You’ll also get the chance to setup the remote to control your TV. There’s a slight limitation here in that the Roku remote only wants to control connected TVs – if you’re using an AV receiver or separate speakers, it can’t control that, so it’s not as flexible as the Alexa remote that you get with the Fire TV Stick, for example.
You’ll then select which streaming services you want access to and it’s quick and easy to get the main services up and running. The likes of Apple TV+, Disney+, Netflix, Amazon Video, YouTube and many others are offered. For those in the UK, there’s a full set of UK catch-up services too.
You have to individually sign-in to each of the different services within each app. Many now prompt you to scan a code and sign in on your phone which is really easy, but some still require using the on-screen keyboard for the old school username and password method. Sadly these are defined by each app, so the process is different for each, but hopefully you only have to do it once.
If you want any parental controls, again these need to be set on each individual app – there’s no umbrella setting to cover all services.
One of the attractive things about Roku is that it supports other protocols, meaning you can use AirPlay streaming, Google Cast or Spotify Connect to control your content and get it from your phone or tablet onto your TV.
There’s also the Roku mobile app. This will let you control your Roku device with your smartphone, including useful features like private listening, allowing you to divert the audio to your smartphone so you can listen using headphones. This is a great option for watching late at night when you don’t want to disturb others in the room or house.
Performance and quality
- 4K, HDR 10+, HLG, Dolby Vision
- Dolby Atmos, DTS passthrough
The main reason for considering the Roku Streaming Stick 4K is that it supports Dolby Vision.

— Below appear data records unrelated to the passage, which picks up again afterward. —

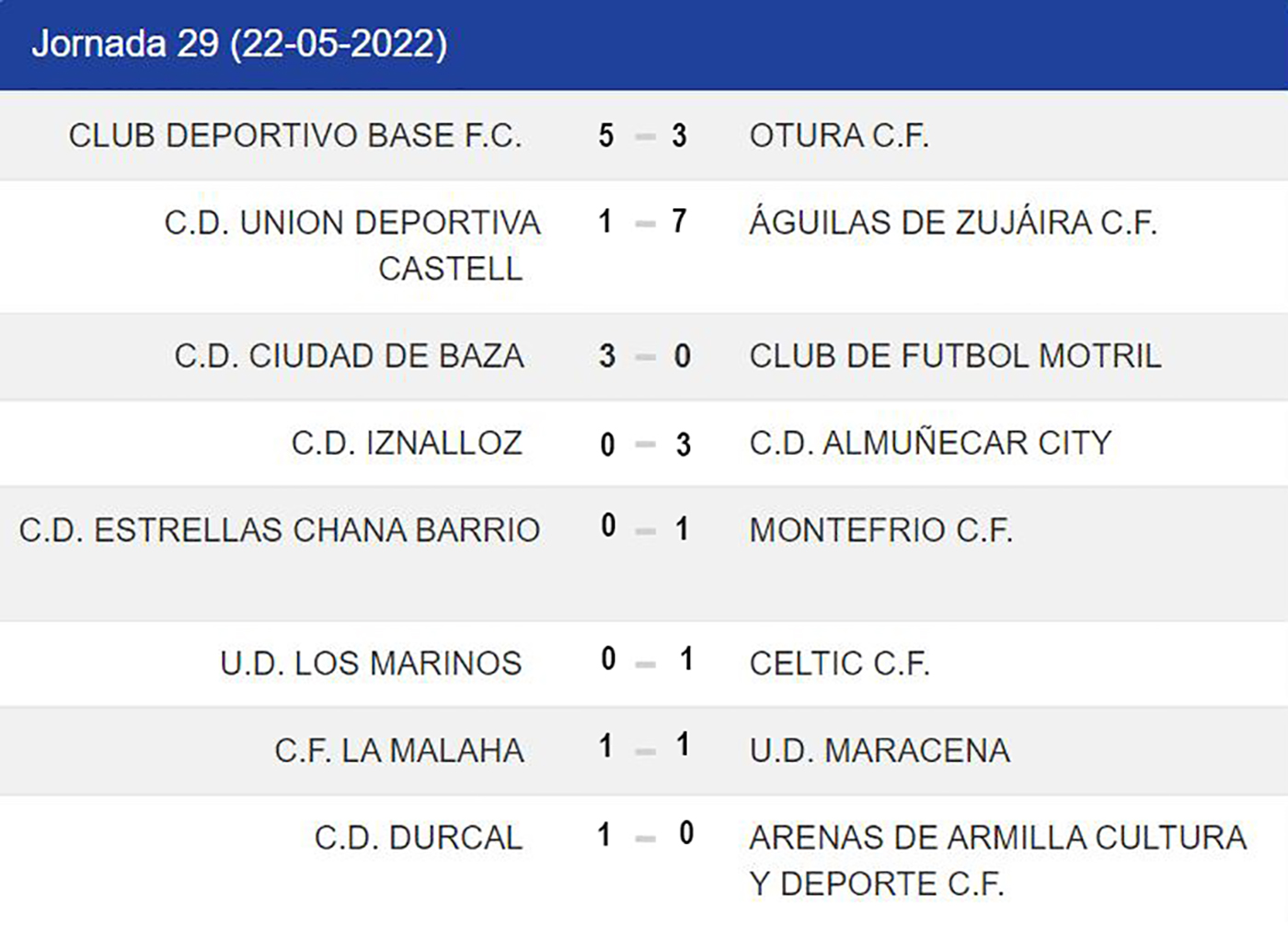
Task: Open C.D. CIUDAD DE BAZA team
Action: pos(349,356)
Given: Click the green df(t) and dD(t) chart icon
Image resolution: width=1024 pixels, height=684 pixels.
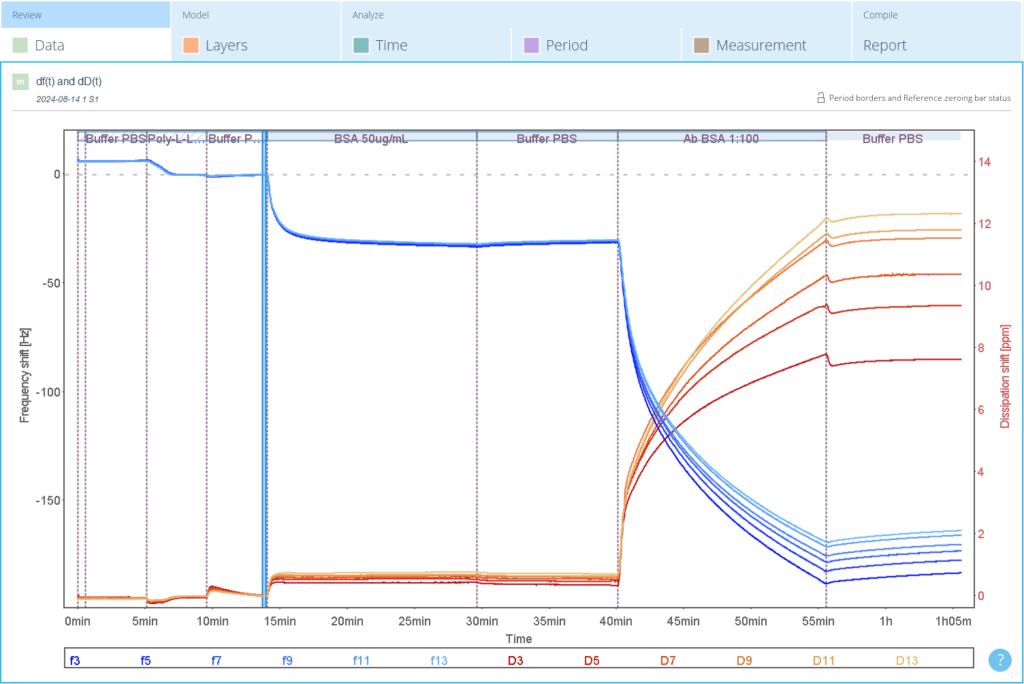Looking at the screenshot, I should click(x=20, y=82).
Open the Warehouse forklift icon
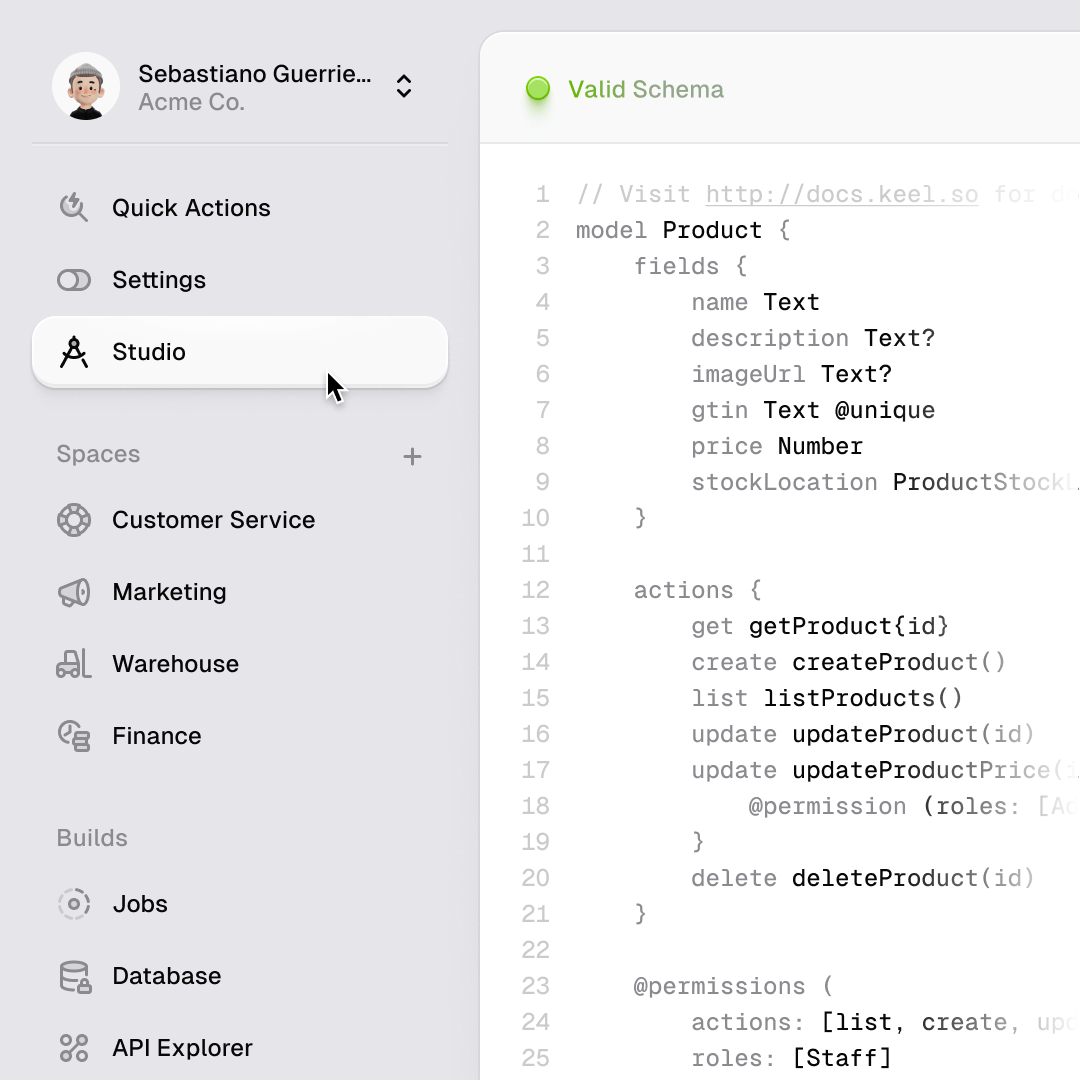 pyautogui.click(x=74, y=664)
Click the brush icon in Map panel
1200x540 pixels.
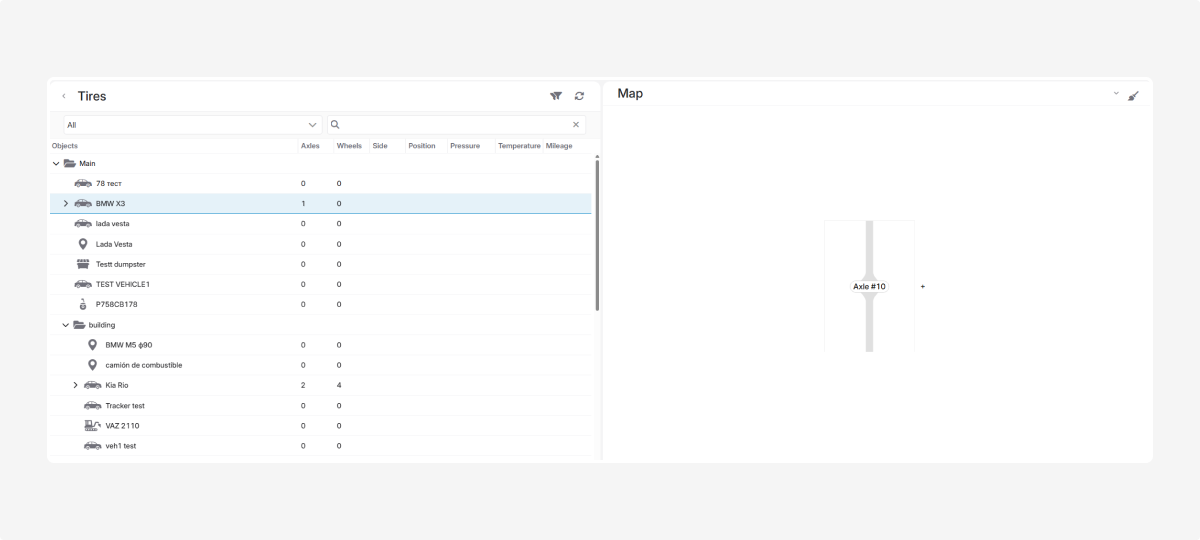[x=1133, y=96]
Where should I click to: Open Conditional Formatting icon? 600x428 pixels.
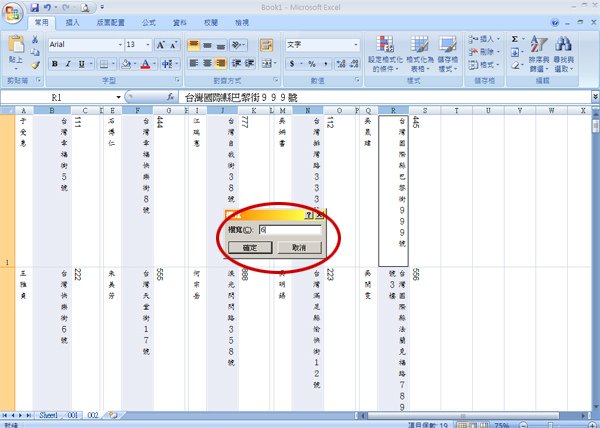coord(385,44)
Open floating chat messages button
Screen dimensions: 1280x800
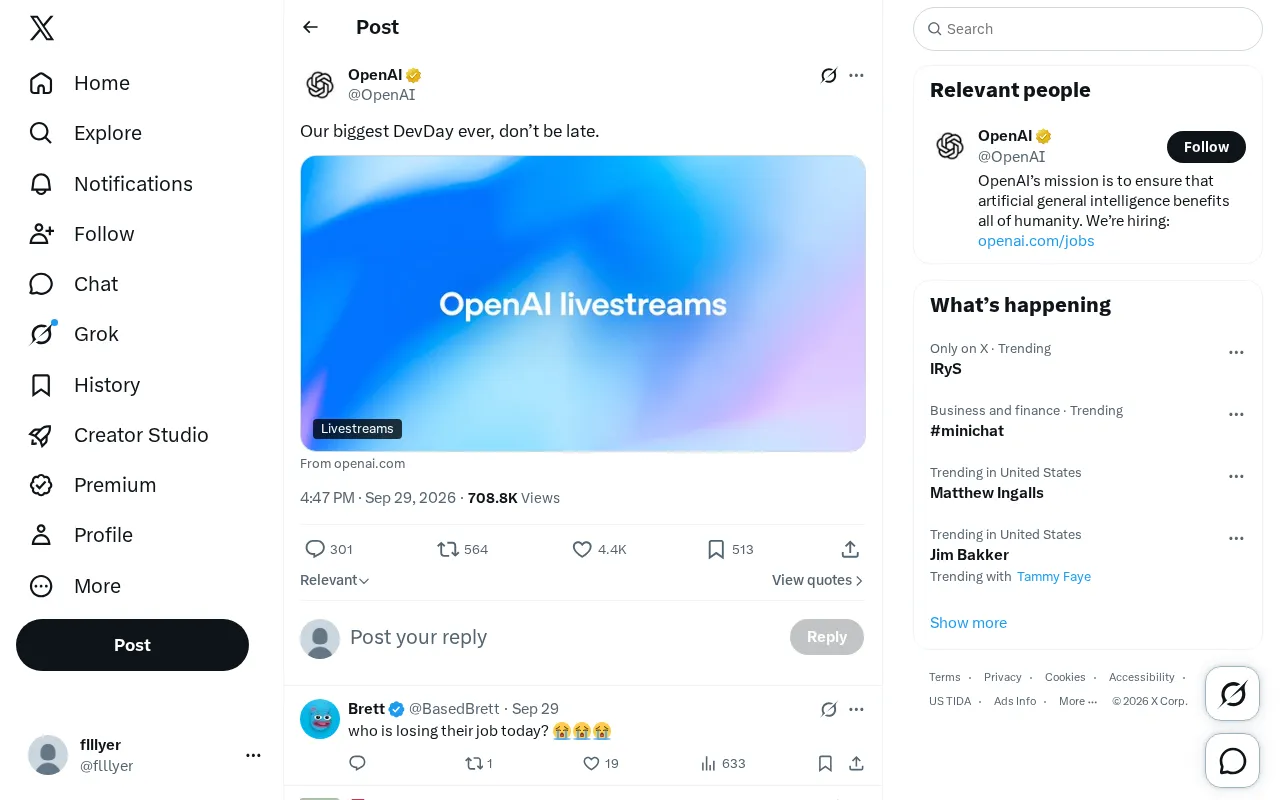tap(1233, 761)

Although there’s been support for other HDR formats on a number of other devices for some time, Dolby Vision is new to Roku and for those in the UK and Europe, this is the only Roku device that supports this HDR format.
In the US, customers have had the option of the Roku Ultra which also supports Dolby Vision, but for many, it will be the Streaming Stick 4K that’s more accessible, as it’s the more affordable product.
The update also brings Roku into line with Amazon, which has offered Dolby Vision support on the Fire TV Stick 4K and above. Of course, you’ll need a TV or display that supports Dolby Vision to be able to take advantage of that high-end HDR format.
Equally, you’ll need a sound system that can deliver Dolby Atmos if you want to stream in that object-based audio format too. Assuming, of course, that the source content is mixed in it too.
What the Roku Streaming Stick 4K effectively does is plug the gap in the old Streaming Stick+’s formats, so that you know you can get the best you’re offered by the services you’re using.
We’ve also seen Roku make updates in the past to support new functions. The ability to stream HLG-format HDR content from BBC iPlayer was added, for example. Living with a Roku device often reveals these little differences, because it’s a platform that we’ve found to deliver time and time again.
With a basic user interface (UI) – it’s essentially a grid of app icons – it’s quick to get into the service that you want and resume watching. We’ve also found the connection to the Wi-Fi to be very good (as it was on the Streaming Stick+), so there’s minimal watching at lower bitrates as the quality quickly ramps up to deliver top-notch visuals.
But there’s essentially no discovery on the Roku platform. When you launch into the Chromecast with Google TV or the Amazon Fire TV Stick, you’re greeted by a glorious screen that shows you suggestions and then guides you back into watching where you left off. Roku misses out on that level of engagement.
Some will prefer not to have it, though, and will like going straight to the app (or asking via voice), whereas others might want something with a home screen that’s just a little more absorbing.